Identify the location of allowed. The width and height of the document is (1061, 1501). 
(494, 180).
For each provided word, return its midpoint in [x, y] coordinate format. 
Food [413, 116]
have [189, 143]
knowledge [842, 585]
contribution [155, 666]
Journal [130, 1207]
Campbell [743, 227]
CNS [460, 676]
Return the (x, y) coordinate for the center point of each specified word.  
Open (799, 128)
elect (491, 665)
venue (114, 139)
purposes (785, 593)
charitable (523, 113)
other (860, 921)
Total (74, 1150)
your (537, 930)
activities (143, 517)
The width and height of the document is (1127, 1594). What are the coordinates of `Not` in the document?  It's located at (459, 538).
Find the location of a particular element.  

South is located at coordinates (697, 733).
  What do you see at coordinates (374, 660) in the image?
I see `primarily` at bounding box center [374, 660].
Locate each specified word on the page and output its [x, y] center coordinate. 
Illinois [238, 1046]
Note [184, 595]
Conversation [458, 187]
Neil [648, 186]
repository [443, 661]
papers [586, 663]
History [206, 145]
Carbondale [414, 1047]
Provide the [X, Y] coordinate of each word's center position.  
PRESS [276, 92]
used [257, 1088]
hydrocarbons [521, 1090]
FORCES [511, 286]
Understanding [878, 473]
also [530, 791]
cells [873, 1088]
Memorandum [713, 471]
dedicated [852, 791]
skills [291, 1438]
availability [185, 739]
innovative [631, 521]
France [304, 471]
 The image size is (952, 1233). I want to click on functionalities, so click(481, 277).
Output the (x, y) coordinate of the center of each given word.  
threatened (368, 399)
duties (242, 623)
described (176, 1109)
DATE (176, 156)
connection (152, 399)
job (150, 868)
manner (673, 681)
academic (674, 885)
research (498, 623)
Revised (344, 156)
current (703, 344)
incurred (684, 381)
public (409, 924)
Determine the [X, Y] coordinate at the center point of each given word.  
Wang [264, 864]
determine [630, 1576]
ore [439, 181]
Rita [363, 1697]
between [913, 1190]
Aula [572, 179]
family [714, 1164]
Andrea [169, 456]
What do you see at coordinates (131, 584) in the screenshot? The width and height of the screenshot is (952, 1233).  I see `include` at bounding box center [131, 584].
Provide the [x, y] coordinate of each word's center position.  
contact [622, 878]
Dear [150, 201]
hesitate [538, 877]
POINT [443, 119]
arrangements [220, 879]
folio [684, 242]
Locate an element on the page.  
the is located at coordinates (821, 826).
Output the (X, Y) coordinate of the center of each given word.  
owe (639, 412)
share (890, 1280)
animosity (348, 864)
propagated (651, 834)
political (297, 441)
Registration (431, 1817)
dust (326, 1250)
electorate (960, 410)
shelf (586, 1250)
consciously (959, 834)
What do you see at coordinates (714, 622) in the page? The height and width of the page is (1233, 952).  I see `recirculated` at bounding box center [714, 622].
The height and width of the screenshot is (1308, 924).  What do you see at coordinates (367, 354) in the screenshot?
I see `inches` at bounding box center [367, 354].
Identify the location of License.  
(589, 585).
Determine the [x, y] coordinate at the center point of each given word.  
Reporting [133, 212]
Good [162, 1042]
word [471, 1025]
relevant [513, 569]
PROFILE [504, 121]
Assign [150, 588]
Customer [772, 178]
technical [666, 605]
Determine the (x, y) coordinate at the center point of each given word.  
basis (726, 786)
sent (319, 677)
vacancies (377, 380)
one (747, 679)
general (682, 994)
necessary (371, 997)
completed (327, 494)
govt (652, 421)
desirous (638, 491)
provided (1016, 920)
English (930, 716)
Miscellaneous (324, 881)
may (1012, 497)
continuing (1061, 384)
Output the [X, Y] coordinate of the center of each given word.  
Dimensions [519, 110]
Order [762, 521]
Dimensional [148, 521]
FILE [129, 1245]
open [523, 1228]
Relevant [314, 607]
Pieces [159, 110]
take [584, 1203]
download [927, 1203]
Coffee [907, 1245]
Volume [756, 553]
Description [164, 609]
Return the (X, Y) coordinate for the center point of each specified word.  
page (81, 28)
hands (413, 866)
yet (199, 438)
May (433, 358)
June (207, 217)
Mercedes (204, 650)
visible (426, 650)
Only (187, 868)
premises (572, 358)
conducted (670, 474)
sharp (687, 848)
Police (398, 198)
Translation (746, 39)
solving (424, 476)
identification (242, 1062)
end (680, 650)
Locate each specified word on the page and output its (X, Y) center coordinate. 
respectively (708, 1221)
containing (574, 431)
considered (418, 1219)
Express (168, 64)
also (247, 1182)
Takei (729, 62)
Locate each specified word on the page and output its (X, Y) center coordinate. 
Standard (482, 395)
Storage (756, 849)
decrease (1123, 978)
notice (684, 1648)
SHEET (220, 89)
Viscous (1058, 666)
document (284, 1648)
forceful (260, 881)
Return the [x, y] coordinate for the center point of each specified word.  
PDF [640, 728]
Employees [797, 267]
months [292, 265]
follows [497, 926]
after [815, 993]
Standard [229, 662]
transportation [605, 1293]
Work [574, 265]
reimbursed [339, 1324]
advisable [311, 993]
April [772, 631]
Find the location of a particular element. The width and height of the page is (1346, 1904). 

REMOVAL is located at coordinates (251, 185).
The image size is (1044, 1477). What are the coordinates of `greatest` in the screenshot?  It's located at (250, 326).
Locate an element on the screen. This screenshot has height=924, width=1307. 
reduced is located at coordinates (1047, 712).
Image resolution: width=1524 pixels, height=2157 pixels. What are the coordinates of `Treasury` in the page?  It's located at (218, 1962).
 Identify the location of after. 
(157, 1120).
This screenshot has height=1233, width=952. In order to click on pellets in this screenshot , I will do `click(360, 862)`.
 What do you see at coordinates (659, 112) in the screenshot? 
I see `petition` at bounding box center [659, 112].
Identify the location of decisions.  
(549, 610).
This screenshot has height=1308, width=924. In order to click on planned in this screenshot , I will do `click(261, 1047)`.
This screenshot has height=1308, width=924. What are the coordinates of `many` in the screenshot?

• **YOUR TASK**: Rewrite all the entries above, substituting "central point" for "midpoint" and leaving every other part unchanged.

• **ANSWER TO THE EXERCISE**:
Identify the location of allowed. The width and height of the document is (1061, 1501). 
(494, 180).
For each provided word, return its central point in [x, y] coordinate format. 
Food [413, 116]
have [189, 143]
knowledge [842, 585]
contribution [155, 666]
Journal [130, 1207]
Campbell [743, 227]
CNS [460, 676]
Return the (x, y) coordinate for the center point of each specified word.  
Open (799, 128)
elect (491, 665)
venue (114, 139)
purposes (785, 593)
charitable (523, 113)
other (860, 921)
Total (74, 1150)
your (537, 930)
activities (143, 517)
The width and height of the document is (1127, 1594). What are the coordinates of `Not` in the document?  It's located at (459, 538).
Find the location of a particular element.  

South is located at coordinates (697, 733).
  What do you see at coordinates (374, 660) in the image?
I see `primarily` at bounding box center [374, 660].
Locate each specified word on the page and output its [x, y] center coordinate. 
Illinois [238, 1046]
Note [184, 595]
Conversation [458, 187]
Neil [648, 186]
repository [443, 661]
papers [586, 663]
History [206, 145]
Carbondale [414, 1047]
Provide the [X, Y] coordinate of each word's center position.  
PRESS [276, 92]
used [257, 1088]
hydrocarbons [521, 1090]
FORCES [511, 286]
Understanding [878, 473]
also [530, 791]
cells [873, 1088]
Memorandum [713, 471]
dedicated [852, 791]
skills [291, 1438]
availability [185, 739]
innovative [631, 521]
France [304, 471]
 The image size is (952, 1233). I want to click on functionalities, so click(481, 277).
Output the (x, y) coordinate of the center of each given word.  
threatened (368, 399)
duties (242, 623)
described (176, 1109)
DATE (176, 156)
connection (152, 399)
job (150, 868)
manner (673, 681)
academic (674, 885)
research (498, 623)
Revised (344, 156)
current (703, 344)
incurred (684, 381)
public (409, 924)
Determine the [X, Y] coordinate at the center point of each given word.  
Wang [264, 864]
determine [630, 1576]
ore [439, 181]
Rita [363, 1697]
between [913, 1190]
Aula [572, 179]
family [714, 1164]
Andrea [169, 456]
What do you see at coordinates (131, 584) in the screenshot? The width and height of the screenshot is (952, 1233).  I see `include` at bounding box center [131, 584].
Provide the [x, y] coordinate of each word's center position.  
contact [622, 878]
Dear [150, 201]
hesitate [538, 877]
POINT [443, 119]
arrangements [220, 879]
folio [684, 242]
Locate an element on the page.  
the is located at coordinates (821, 826).
Output the (X, Y) coordinate of the center of each given word.  
owe (639, 412)
share (890, 1280)
animosity (348, 864)
propagated (651, 834)
political (297, 441)
Registration (431, 1817)
dust (326, 1250)
electorate (960, 410)
shelf (586, 1250)
consciously (959, 834)
What do you see at coordinates (714, 622) in the page? The height and width of the page is (1233, 952).  I see `recirculated` at bounding box center [714, 622].
The height and width of the screenshot is (1308, 924).  What do you see at coordinates (367, 354) in the screenshot?
I see `inches` at bounding box center [367, 354].
Identify the location of License.  
(589, 585).
Determine the [x, y] coordinate at the center point of each given word.  
Reporting [133, 212]
Good [162, 1042]
word [471, 1025]
relevant [513, 569]
PROFILE [504, 121]
Assign [150, 588]
Customer [772, 178]
technical [666, 605]
Determine the (x, y) coordinate at the center point of each given word.  
basis (726, 786)
sent (319, 677)
vacancies (377, 380)
one (747, 679)
general (682, 994)
necessary (371, 997)
completed (327, 494)
govt (652, 421)
desirous (638, 491)
provided (1016, 920)
English (930, 716)
Miscellaneous (324, 881)
may (1012, 497)
continuing (1061, 384)
Output the [X, Y] coordinate of the center of each given word.  
Dimensions [519, 110]
Order [762, 521]
Dimensional [148, 521]
FILE [129, 1245]
open [523, 1228]
Relevant [314, 607]
Pieces [159, 110]
take [584, 1203]
download [927, 1203]
Coffee [907, 1245]
Volume [756, 553]
Description [164, 609]
Return the (X, Y) coordinate for the center point of each specified word.  
page (81, 28)
hands (413, 866)
yet (199, 438)
May (433, 358)
June (207, 217)
Mercedes (204, 650)
visible (426, 650)
Only (187, 868)
premises (572, 358)
conducted (670, 474)
sharp (687, 848)
Police (398, 198)
Translation (746, 39)
solving (424, 476)
identification (242, 1062)
end (680, 650)
Locate each specified word on the page and output its (X, Y) center coordinate. 
respectively (708, 1221)
containing (574, 431)
considered (418, 1219)
Express (168, 64)
also (247, 1182)
Takei (729, 62)
Locate each specified word on the page and output its (X, Y) center coordinate. 
Standard (482, 395)
Storage (756, 849)
decrease (1123, 978)
notice (684, 1648)
SHEET (220, 89)
Viscous (1058, 666)
document (284, 1648)
forceful (260, 881)
Return the [x, y] coordinate for the center point of each specified word.  
PDF [640, 728]
Employees [797, 267]
months [292, 265]
follows [497, 926]
after [815, 993]
Standard [229, 662]
transportation [605, 1293]
Work [574, 265]
reimbursed [339, 1324]
advisable [311, 993]
April [772, 631]
Find the location of a particular element. The width and height of the page is (1346, 1904). 

REMOVAL is located at coordinates (251, 185).
The image size is (1044, 1477). What are the coordinates of `greatest` in the screenshot?  It's located at (250, 326).
Locate an element on the screen. This screenshot has height=924, width=1307. 
reduced is located at coordinates (1047, 712).
Image resolution: width=1524 pixels, height=2157 pixels. What are the coordinates of `Treasury` in the page?  It's located at (218, 1962).
 Identify the location of after. 
(157, 1120).
This screenshot has height=1233, width=952. In order to click on pellets in this screenshot , I will do `click(360, 862)`.
 What do you see at coordinates (659, 112) in the screenshot? 
I see `petition` at bounding box center [659, 112].
Identify the location of decisions.  
(549, 610).
This screenshot has height=1308, width=924. In order to click on planned in this screenshot , I will do `click(261, 1047)`.
This screenshot has height=1308, width=924. What are the coordinates of `many` in the screenshot?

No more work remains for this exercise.